◆ EXTRAIT DU TEXTE
+++++
Son timbre sombre aux couleurs parfois rompues convient parfaitement à la description d’un personnage dépressif, en conduisant une ligne de chant qui épouse avec délicatesse les lignes orchestrales. Ses aigus ne sont jamais dépareillés, la précision du texte soignée, et seule la confrontation avec le Roi, lors de l’autodafé, sera moins incisive, signe que quelques jours de rétablissement sont encore nécessaires. Mais il est impossible de rester insensible à une telle incarnation authentique qui ne faiblira pas de toute la soirée.

Marina Rebeka (Élisabeth de Valois)

Marina Rebeka (Élisabeth de Valois)

Seule parmi les rôles principaux à faire ses débuts sur la grande scène Bastille, Marina Rebeka est une très belle femme qui a de l’allure et qui donne beaucoup de dignité à Élisabeth de Valois.
Sa force est dans le dessin virtuose de son souffle de voix, puissant et cristallin dans la tessiture aiguë, qui sera d’une grande force impressive au cinquième acte. Elle détient en effet une saisissante faculté de rayonnement, avec toutefois des graves peu marqués, ce qui crée aussi une certaine distance en contraste avec la noirceur de Carlos.
+++++
◆ ENREGISTREMENTS FOURNIS
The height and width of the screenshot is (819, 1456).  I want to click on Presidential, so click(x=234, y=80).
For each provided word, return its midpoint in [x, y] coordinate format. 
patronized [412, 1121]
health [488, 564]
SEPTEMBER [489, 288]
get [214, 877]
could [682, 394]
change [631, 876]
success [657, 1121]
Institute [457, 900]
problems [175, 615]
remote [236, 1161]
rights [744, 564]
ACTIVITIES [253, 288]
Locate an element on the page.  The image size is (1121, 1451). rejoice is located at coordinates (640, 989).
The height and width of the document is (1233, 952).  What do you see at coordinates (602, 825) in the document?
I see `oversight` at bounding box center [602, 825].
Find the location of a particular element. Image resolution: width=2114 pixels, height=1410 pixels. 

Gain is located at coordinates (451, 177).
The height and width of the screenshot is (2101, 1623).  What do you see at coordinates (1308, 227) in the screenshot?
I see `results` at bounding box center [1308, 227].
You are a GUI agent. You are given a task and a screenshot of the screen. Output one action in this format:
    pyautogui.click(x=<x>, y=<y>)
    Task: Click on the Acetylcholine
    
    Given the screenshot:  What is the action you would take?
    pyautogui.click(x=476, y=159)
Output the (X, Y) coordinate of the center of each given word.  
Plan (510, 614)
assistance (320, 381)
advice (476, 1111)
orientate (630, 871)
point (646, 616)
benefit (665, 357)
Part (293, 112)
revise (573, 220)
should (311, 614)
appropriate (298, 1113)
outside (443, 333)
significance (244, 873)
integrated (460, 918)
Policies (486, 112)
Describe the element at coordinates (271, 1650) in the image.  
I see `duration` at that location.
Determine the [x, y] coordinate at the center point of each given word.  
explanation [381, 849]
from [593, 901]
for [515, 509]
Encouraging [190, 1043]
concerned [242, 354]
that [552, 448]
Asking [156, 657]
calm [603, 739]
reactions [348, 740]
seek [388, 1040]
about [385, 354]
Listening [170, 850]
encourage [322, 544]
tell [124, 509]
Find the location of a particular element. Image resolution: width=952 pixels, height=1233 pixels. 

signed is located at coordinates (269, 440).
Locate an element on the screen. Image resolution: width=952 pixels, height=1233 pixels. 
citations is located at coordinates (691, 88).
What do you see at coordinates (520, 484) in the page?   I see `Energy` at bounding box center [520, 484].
+++++
◆ ÉNONCÉ A
D'après l'extrait, sur quelle scène Marina Rebeka fait-elle ses débuts ?
◆ ÉNONCÉ B
Recopiez les lignes des enregistrements en partant de celle qui contient « Institute [457, 900] » et en vous arrêtant après celle qui contient « point (646, 616) ».

◆ RÉPONSE RÉDIGÉE A
Sur la grande scène Bastille.

◆ RÉPONSE RÉDIGÉE B
Institute [457, 900]
problems [175, 615]
remote [236, 1161]
rights [744, 564]
ACTIVITIES [253, 288]
Locate an element on the page.  The image size is (1121, 1451). rejoice is located at coordinates (640, 989).
The height and width of the document is (1233, 952).  What do you see at coordinates (602, 825) in the document?
I see `oversight` at bounding box center [602, 825].
Find the location of a particular element. Image resolution: width=2114 pixels, height=1410 pixels. 

Gain is located at coordinates (451, 177).
The height and width of the screenshot is (2101, 1623).  What do you see at coordinates (1308, 227) in the screenshot?
I see `results` at bounding box center [1308, 227].
You are a GUI agent. You are given a task and a screenshot of the screen. Output one action in this format:
    pyautogui.click(x=<x>, y=<y>)
    Task: Click on the Acetylcholine
    
    Given the screenshot:  What is the action you would take?
    pyautogui.click(x=476, y=159)
Output the (X, Y) coordinate of the center of each given word.  
Plan (510, 614)
assistance (320, 381)
advice (476, 1111)
orientate (630, 871)
point (646, 616)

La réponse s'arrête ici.